→ TASK OBJECTIVE: From the line containing "Task: Click the Размер MRU field with 1500" to the last line of the records below, repeat every line exactly and add nothing else.

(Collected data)

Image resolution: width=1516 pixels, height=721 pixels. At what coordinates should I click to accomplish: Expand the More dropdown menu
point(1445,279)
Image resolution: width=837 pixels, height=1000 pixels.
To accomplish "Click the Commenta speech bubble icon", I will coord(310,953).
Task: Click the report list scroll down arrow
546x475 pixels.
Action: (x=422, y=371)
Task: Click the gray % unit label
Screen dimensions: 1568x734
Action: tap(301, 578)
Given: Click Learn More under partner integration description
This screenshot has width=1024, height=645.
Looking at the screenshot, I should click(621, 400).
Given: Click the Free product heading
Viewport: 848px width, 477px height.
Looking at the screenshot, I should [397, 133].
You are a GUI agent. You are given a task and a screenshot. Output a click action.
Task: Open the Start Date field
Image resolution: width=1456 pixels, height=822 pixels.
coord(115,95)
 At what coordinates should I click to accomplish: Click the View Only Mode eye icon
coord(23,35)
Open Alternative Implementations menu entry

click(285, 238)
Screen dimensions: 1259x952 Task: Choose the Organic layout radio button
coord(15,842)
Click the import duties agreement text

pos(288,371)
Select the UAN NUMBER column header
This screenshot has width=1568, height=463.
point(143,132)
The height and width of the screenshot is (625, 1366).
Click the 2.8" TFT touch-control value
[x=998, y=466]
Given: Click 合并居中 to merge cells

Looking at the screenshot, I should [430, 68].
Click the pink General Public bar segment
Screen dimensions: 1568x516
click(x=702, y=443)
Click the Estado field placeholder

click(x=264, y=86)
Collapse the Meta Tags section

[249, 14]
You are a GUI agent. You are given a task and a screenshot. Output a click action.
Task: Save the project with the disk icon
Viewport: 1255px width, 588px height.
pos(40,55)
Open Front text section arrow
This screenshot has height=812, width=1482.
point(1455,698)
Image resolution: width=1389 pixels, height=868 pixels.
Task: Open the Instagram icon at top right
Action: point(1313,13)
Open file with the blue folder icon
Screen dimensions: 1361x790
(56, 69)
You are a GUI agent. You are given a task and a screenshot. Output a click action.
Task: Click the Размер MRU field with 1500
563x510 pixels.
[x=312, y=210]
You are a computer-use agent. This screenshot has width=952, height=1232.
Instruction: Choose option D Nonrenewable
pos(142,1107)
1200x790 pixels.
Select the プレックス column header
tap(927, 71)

→ SOLUTION FOR THIS EXERCISE:
Task: Click the Размер MRU field with 1500
563x510 pixels.
[x=312, y=210]
You are a computer-use agent. This screenshot has width=952, height=1232.
Instruction: Choose option D Nonrenewable
pos(142,1107)
1200x790 pixels.
Select the プレックス column header
tap(927, 71)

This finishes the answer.